Thirty-six kilometres east of Lusaka, a city is rising. Spread over 3,100 acres of land, Nkwashi is a privately-owned and privately-built city that’s been five years in the making. The brainchild of Mwiya Musokotwane, CEO of Thebe Investment Management, the project is vast in physical scale and philosophical ambition. It’s one of the largest real estate developments currently under construction anywhere in Africa, and its owners see it as one of several such cities capturing 21st century African ingenuity. Other notable charter cities or satellite cities on the continent include Eko Atlantic (Nigeria) and Beau Plan Smart City (Mauritius).
Nkwashi is designed to function as a fully self-contained and modern city with its own central business district, residential areas, education district and crucially, semi-autonomous governing powers. Future residents, the first of whom move in this year, will enjoy luscious green spaces, paved roads, on-site security, reliable electricity, water and sewerage works along with high-speed internet connectivity.
Rapid urbanisation is one of the key megatrends investors talk about when discussing Africa’s future. Megatrends are simply powerful, transformative forces that have the potential to change the global economy, business and society. According to the United Nations, 60 percent of Africans will live in urban centres by 2050. That’s about 1.34 billion people. In Zambia, a significant housing shortage and the inability of local municipalities to provide adequate amenities means private players are entering the space to counteract these challenges.
“When [our local municipalities] were created, they served a small population,” says Chilombo Musa, a Zambian PhD researcher at the University of Cambridge. “The growth of [Lusaka’s local municipality] has not kept up with the growth of the city’s population. The local government system is incapacitated both in terms of finance and human resources.”
But beyond providing reliable amenities, Musokotwane has far greater ambitions for Nkwashi. He wants to create a city that can, in part, be self-governing. The so-called charter city movement, pioneered by US economist Paul Romer, is growing around the world. While its proponents will diverge on some points, their salient argument is that weak governance systems in developing countries stand in the way of foreign direct investment and long-term economic growth. The antidote, they argue, is to create cities with strong, independent institutions and some autonomy to create pro-business laws.

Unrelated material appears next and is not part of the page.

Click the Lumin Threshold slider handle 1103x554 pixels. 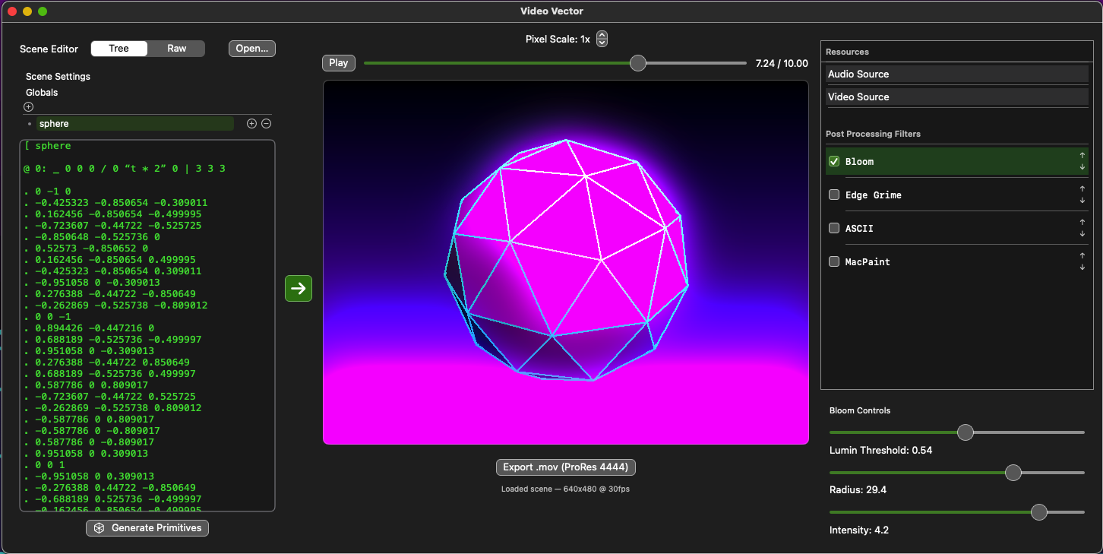[966, 432]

Musokotwane has been working with the Charter Cities Institute (CCI), a US-based non-profit, for a few years now. CCI recently signed a memorandum of understanding with the Zambia Development Agency to help create a legal and policy framework for the creation of charter cities in Zambia. This framework will go beyond what currently exists for multi-facility economic zones. “It can be difficult to reform government on the national level,” says Mark Lutter, CCI founder and executive director. “But on the local level, especially when you get a greenfield site where nobody lives, you can get a much deeper set of reforms to do things like register a business, invest, hire people, etc. By liberalising the rules and creating a separate legal system, you can achieve greater economic growth for the long term.”
But Musa, whose research focuses on how low-income residents of Lusaka navigate the city’s housing market, is sceptical. She shares the same concerns about weak institutional governance but disagrees on the methods of Musokotwane and Lutter. “I find their solution quite simplistic,” she tells me. “The agency of the host country will be threatened by charter cities. Can political autonomy be guaranteed in these cities without compromising the sovereignty of the host country? I don’t think they seriously take into account the political aspects of creating a semi-autonomous city within a host country. What about the threat of cessation later?” she asks.
It seems the disagreement is between two rival models of development. How should developing countries develop? Should development models be homegrown or imported from outside? It’s reminiscent of the ideological debates that raged around the time of the Bretton Woods-inspired structural adjustment programmes of the 1990s when many developing countries were advised to embrace privatisation and other tenets of free market economics. “Sometimes people rush to bring in these development models that they feel will work without understanding the actual social, cultural, economic context of the country to which [they] want to take them,” Musa opines.
She is also concerned about inequality. Lutter admits that some charter cities will undoubtedly be enclaves for the rich. However, his preference is to work on projects that are more open – “more like New York, less like Dubai”. He adds, “Right now, a lot of the new city developers are targeting middle or high income earners because nobody has yet figured out how to hit the price points for low income people. Africa will have about 900 million new urban residents by 2050. Most of them are not going to be upper income, so the question becomes about how you make charter cities accessible to them. We haven’t fully figured this out yet. What we’re trying to do is get early wins and build up momentum.”
We should ask ourselves, especially in increasingly urbanising Africa, whether now is the time to begin embracing charter cities.